EXCERPTED RECORDS ▸
<<<<
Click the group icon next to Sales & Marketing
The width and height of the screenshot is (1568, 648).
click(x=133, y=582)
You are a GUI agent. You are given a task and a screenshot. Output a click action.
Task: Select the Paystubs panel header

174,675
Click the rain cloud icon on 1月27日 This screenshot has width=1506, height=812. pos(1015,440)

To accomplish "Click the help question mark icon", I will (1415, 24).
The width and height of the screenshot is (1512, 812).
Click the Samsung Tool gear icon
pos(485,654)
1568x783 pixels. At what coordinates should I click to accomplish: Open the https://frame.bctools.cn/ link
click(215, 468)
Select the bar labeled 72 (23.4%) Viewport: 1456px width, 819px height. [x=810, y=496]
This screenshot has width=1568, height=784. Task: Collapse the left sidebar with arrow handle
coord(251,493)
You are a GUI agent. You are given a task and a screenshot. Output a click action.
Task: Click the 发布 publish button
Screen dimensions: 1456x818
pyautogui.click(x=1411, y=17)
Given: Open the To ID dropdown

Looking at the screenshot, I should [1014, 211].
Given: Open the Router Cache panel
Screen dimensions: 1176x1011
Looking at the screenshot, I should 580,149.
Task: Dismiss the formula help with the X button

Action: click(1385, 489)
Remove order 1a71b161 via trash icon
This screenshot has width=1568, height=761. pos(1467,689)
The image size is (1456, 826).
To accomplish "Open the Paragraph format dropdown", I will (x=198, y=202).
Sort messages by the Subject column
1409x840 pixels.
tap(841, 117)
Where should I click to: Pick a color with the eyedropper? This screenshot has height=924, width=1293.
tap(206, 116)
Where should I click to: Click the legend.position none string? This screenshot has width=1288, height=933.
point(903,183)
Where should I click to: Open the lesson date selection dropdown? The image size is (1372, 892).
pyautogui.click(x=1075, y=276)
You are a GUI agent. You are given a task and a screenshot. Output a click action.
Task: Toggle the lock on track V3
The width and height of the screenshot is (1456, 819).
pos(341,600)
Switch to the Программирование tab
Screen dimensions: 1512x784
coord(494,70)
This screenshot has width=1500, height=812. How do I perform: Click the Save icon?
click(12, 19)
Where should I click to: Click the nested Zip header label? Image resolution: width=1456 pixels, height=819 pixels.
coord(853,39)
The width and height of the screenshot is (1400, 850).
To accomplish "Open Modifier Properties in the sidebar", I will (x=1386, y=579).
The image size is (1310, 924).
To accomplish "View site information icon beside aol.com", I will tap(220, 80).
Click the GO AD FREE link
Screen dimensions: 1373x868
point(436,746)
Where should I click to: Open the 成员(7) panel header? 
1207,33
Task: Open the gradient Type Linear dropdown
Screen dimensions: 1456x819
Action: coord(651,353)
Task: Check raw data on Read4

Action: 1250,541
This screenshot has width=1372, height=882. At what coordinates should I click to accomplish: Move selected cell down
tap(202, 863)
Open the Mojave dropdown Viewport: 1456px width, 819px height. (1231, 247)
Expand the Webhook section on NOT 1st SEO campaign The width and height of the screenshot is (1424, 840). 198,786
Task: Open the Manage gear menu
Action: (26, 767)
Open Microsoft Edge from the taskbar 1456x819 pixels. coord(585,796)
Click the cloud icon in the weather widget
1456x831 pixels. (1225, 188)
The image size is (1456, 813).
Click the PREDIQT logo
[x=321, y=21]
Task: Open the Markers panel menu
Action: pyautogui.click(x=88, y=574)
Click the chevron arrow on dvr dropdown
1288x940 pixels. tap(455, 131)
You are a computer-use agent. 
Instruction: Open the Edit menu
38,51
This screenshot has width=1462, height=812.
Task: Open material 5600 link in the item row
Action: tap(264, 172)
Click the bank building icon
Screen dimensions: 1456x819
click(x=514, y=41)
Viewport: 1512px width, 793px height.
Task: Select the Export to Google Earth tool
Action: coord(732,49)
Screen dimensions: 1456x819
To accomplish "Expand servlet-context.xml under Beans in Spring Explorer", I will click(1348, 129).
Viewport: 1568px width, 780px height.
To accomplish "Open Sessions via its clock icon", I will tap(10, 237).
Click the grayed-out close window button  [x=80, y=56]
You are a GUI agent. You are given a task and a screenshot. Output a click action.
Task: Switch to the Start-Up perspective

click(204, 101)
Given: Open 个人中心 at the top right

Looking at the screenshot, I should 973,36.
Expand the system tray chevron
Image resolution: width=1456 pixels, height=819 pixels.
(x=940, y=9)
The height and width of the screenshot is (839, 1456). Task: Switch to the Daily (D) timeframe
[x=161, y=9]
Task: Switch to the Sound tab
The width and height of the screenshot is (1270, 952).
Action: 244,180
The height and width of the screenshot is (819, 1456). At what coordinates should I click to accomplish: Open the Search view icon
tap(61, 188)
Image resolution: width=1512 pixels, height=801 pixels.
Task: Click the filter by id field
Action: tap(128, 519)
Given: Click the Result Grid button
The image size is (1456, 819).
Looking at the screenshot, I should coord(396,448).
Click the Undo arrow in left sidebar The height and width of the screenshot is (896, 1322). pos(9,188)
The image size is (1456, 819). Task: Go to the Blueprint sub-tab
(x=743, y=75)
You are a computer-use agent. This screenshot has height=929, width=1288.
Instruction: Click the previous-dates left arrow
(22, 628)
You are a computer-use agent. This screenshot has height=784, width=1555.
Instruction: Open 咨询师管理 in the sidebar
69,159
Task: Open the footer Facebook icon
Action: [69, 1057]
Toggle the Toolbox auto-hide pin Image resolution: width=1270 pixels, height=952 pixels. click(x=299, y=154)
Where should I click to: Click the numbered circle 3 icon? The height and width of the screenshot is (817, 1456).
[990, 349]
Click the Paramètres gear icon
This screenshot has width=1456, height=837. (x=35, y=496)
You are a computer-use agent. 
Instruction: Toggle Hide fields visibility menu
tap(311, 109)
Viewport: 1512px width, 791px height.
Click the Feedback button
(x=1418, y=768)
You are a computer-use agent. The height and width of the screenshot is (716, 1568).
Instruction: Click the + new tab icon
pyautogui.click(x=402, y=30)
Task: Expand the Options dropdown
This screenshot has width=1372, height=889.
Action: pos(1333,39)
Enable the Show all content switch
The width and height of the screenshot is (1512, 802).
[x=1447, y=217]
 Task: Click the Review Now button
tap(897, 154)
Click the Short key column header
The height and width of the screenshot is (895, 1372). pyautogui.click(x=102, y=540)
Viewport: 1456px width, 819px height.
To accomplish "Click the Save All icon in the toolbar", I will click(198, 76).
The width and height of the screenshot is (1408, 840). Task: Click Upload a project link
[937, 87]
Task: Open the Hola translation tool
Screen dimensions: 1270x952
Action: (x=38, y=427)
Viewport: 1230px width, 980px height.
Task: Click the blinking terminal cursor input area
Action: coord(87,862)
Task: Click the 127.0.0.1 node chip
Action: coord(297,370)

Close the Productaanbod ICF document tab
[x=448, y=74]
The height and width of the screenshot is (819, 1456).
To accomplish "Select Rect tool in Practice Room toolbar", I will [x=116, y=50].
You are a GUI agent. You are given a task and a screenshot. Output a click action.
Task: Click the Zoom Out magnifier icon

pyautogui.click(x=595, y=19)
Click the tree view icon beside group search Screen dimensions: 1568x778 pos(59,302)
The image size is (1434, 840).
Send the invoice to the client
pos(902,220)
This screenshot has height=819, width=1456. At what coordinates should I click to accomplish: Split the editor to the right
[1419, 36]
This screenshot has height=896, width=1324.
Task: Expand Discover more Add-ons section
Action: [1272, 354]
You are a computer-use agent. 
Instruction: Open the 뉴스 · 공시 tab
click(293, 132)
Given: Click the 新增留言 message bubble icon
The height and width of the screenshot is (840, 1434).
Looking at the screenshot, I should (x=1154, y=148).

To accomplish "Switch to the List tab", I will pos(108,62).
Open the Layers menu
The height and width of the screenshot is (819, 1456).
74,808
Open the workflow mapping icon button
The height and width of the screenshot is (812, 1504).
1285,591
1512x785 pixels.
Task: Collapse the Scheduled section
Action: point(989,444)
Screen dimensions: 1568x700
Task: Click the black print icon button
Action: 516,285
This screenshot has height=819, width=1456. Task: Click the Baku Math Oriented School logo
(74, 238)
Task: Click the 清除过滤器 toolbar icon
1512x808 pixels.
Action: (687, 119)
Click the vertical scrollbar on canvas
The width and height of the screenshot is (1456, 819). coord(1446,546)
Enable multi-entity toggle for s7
>>>>
TASK BRIEF ▸ Wherever the string "group" appears in the records above, copy the line it sits in.

EXPECTED ANSWER ▸
Click the group icon next to Sales & Marketing
Click the tree view icon beside group search Screen dimensions: 1568x778 pos(59,302)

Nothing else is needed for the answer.